• _WORK INSTRUCTIONS_: Nothing but a full, exact copy of the data is needed.

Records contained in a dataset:
────────────────────────────────────────

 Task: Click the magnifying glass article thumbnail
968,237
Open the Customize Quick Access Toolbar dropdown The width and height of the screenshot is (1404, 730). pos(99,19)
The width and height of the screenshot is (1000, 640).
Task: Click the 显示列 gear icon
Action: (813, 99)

────────────────────────────────────────

• _FINISHED TASK_:
 Task: Click the magnifying glass article thumbnail
968,237
Open the Customize Quick Access Toolbar dropdown The width and height of the screenshot is (1404, 730). pos(99,19)
The width and height of the screenshot is (1000, 640).
Task: Click the 显示列 gear icon
Action: (813, 99)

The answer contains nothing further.